How to handle 24-bit three-channel color image with SSE2 / SSE3 / SSE4?

Question

How to handle 24-bit three-channel color image with SSE2 / SSE3 / SSE4?

I just started using SS2-optimized image processing, but I have no idea for 3-channel 24-bit color images. My pixel data organized by BGR BGR BGR ..., unsigned char 8-bi, so if I want to implement Color2Gray with a C / C ++ instruction for SSE2 / SSE3 / SSE4, how would I do it?

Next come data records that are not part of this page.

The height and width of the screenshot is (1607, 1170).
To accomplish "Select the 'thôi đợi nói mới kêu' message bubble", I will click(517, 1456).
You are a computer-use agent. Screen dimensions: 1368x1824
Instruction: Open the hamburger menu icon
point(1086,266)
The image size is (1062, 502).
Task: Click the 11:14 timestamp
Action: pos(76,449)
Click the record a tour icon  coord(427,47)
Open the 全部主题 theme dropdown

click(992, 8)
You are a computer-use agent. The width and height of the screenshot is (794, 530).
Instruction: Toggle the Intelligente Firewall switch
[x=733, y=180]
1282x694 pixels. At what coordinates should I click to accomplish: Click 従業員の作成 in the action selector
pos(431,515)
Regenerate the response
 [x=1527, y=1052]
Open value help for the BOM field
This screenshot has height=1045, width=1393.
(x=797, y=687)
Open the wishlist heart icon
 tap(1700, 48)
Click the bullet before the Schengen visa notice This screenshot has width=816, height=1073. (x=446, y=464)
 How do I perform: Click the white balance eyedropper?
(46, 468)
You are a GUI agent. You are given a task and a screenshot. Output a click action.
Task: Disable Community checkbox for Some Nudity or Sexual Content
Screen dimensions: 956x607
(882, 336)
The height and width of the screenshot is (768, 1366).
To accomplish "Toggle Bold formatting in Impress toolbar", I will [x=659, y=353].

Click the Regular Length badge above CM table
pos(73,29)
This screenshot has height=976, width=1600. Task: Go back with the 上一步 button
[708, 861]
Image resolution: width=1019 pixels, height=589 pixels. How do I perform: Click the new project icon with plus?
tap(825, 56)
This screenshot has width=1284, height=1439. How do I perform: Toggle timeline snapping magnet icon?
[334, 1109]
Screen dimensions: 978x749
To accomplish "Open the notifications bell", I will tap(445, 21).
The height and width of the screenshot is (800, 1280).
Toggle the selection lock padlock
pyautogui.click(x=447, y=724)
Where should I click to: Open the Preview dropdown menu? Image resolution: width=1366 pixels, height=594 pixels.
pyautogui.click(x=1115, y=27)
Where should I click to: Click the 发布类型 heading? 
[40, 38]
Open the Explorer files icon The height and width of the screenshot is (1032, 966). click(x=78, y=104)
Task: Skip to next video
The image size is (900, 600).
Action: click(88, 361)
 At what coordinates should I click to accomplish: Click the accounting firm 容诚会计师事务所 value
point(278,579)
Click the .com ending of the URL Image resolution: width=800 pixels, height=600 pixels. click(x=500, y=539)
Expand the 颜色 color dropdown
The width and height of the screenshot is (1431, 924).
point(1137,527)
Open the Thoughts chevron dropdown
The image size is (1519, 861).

Do I need to align (4/8/16) for my pix data? I read the article: http://supercomputingblog.com/windows/image-processing-with-sse/ But this is ARGB 4-channel 32-bit color, it accurately processes 4 color pixel data each time. Thanks!

//Assume the original pixel: unsigned char* pDataColor=(unsigned char*)malloc(src.width*src.height*3);//3 //init pDataColor every pix val // The dst pixel: unsigned char* pDataGray=(unsigned char*)malloc(src.width*src.height*1);//1

// RGB-> Gray: Y = 0.212671 * R + 0.715160 * G + 0.072169 * B

+2

optimization image-processing opencv instructions sse2

user2163635 Mar 13 '13 at 3:55

source share

2 answers

Marat dukhan · Answer 1 · 2013-03-13T04:58:42+0000

I have slides on the de-placement of 24-bit RGB pixels that explain how to do this with SSE2 and SSSE3.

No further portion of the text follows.